(Extrait)
Arpentage « Des Béguinages à l’architecture féministe » d’Apolline Vranken

mercredi, mars 20, 2024 0 No tags Permalink

Le 14 mars dernier, FéminiCités était chez Violette & Co pour une lecture collective de l’ouvrage de l’architecte Apolline Vranken « Des Béguinages à l’architecture féministe« . Nous avons eu la chance d’avoir l’autrice parmi nous, et voilà ce qu’on en a retenu de nos lecture et échanges !

Cet ouvrage présente, outre un contexte historique sur les béguinages au Moyen-Âge, quatre cas de Béguinages existants aujourd’hui entre la Belgique et l’Allemagne.
Mêlant analyses historiques, sociologiques et architecturales, le livre est très accessible et richement illustré (photographies et plans) !

Couverture de l’ouvrage


Un petit peu de contexte

Dans l’histoire médiévale des régions du nord-ouest de l’Europe, des communautés féminines singulières, les béguinages, ont persisté à travers les âges, offrant un témoignage unique d’autonomie, d’engagement social et d’architecture novatrice. Ces enclaves, exclusivement féminines et semi-religieuses, pour la plupart, ont été des bastions de vie laïque pendant quatre siècles, malgré les tumultes politiques à l’époque.

(Série de tâches)
1. Recopiez le passage de l'extrait sur les béguinages qui va de « mercredi, mars 20, 2024 » jusqu'à « et plans) ! », en substituant « séance de lecture » à « lecture collective ».
2. Poursuivez, s'il vous plaît, l'extrait sur les béguinages au-delà de sa dernière phrase.

(Données fournies)
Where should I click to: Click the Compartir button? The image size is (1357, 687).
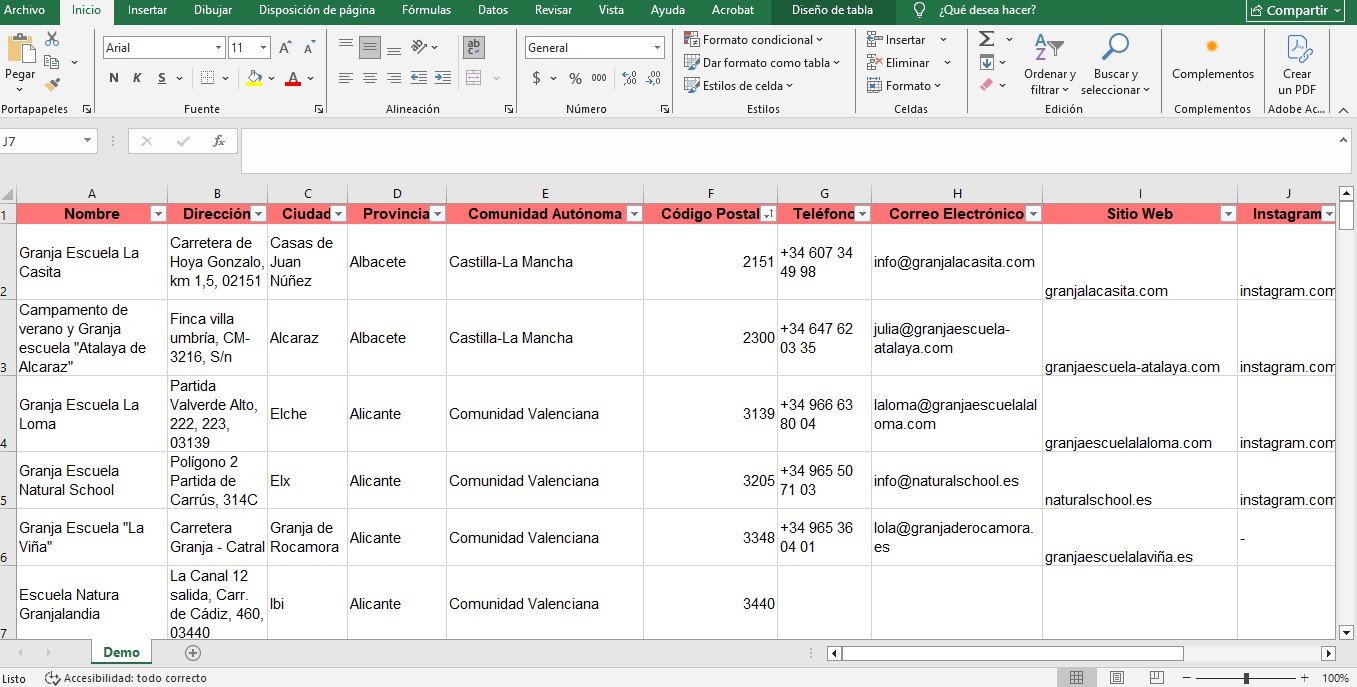tap(1295, 11)
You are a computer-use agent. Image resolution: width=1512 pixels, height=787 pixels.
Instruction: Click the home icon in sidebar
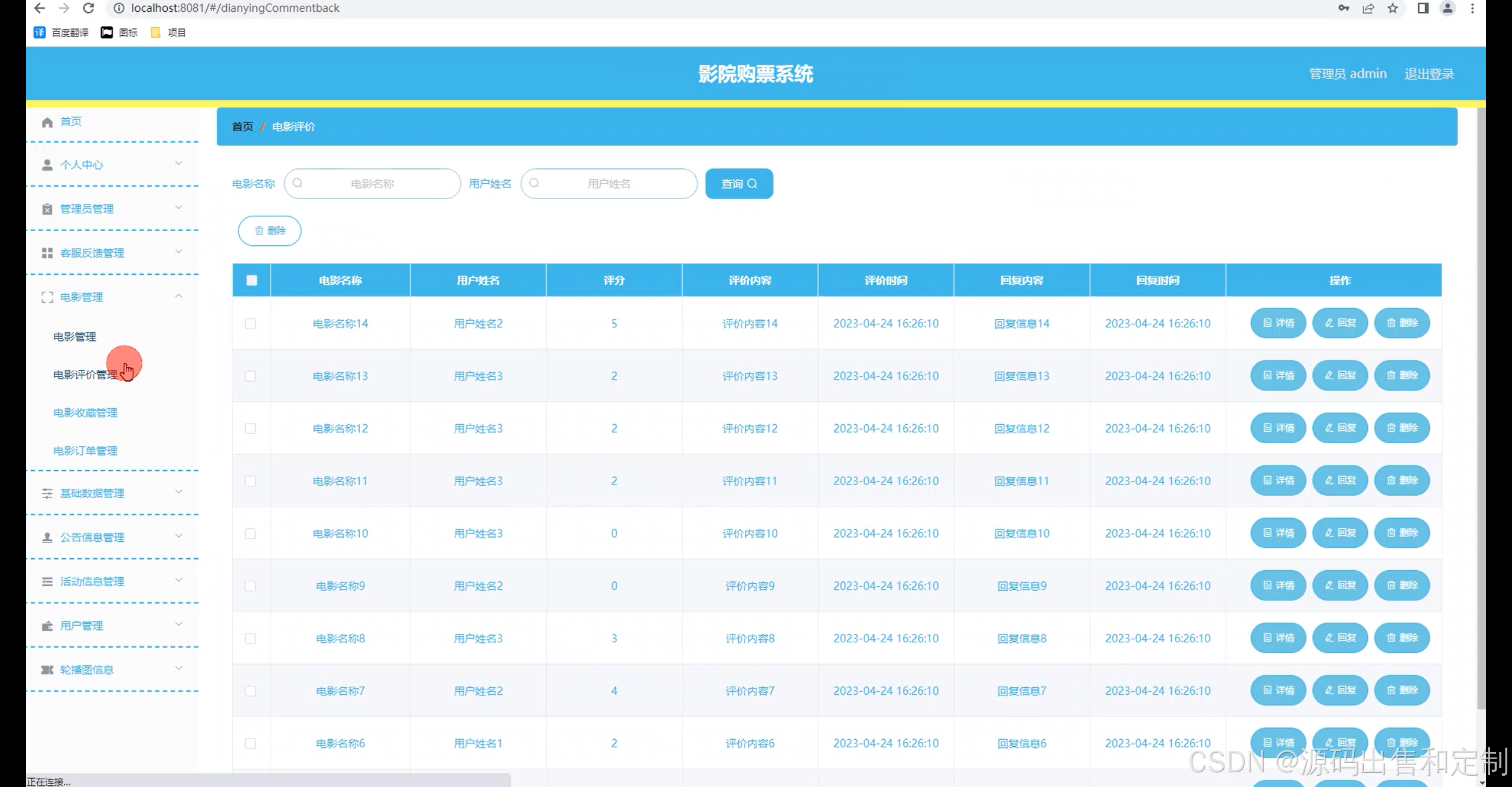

(Résultats par tâche)
1.
mercredi, mars 20, 2024 0 No tags Permalink

Le 14 mars dernier, FéminiCités était chez Violette & Co pour une séance de lecture de l’ouvrage de l’architecte Apolline Vranken « Des Béguinages à l’architecture féministe« . Nous avons eu la chance d’avoir l’autrice parmi nous, et voilà ce qu’on en a retenu de nos lecture et échanges !

Cet ouvrage présente, outre un contexte historique sur les béguinages au Moyen-Âge, quatre cas de Béguinages existants aujourd’hui entre la Belgique et l’Allemagne.
Mêlant analyses historiques, sociologiques et architecturales, le livre est très accessible et richement illustré (photographies et plans) !

2.
Origines et structure des béguinages

À l’origine, les béguinages émergèrent dès le XIème siècle comme des réponses alternatives à la vie religieuse conventionnelle, offrant un mode de vie laïc imprégné de valeurs chrétiennes simplifiées. Ces communautés, souvent établies dans des villes, proposaient un environnement où l’engagement social cohabitait avec l’autonomie économique. Les béguinages étaient des espaces où l’on partageait non seulement des logements, des lieux de vie, mais aussi des idéaux de service envers autrui.

Ainsi des activités comme la médecine et l’enseignement sont autant de compétences assurées par les béguines pour la société, en particulier pour les publics comme les personnes pauvres, les enfants, les personnes malades, etc.).


Des figures connues et influentes, comme la Comtesse de Flandres, ont joué un rôle crucial dans l’établissement de ces communautés, par le financement et la mise à disposition de biens fonciers, démontrant ainsi leur intégration dans la sphère politique et sociale de l’époque. Plus récemment, des béguinages comme celui de Louvain-la-Neuve ont opté pour la mixité et l’accueil de couples, questionnant finalement la définition même de l’aspect communautaire.

Gestion et autonomie des béguinages

La gestion interne des béguinages, précurseur d’une forme démocratique à son époque, reposait sur des chartes de vie interne à la communauté et des élections biennales des « Grandes Maîtresses ». Cette organisation de démocratie participative, bien que novatrice, soulevait également des questions sur l’équité sociale dans le processus de sélection des dirigeantes, comme l’a souligné Apolline Vranken dans ses recherches.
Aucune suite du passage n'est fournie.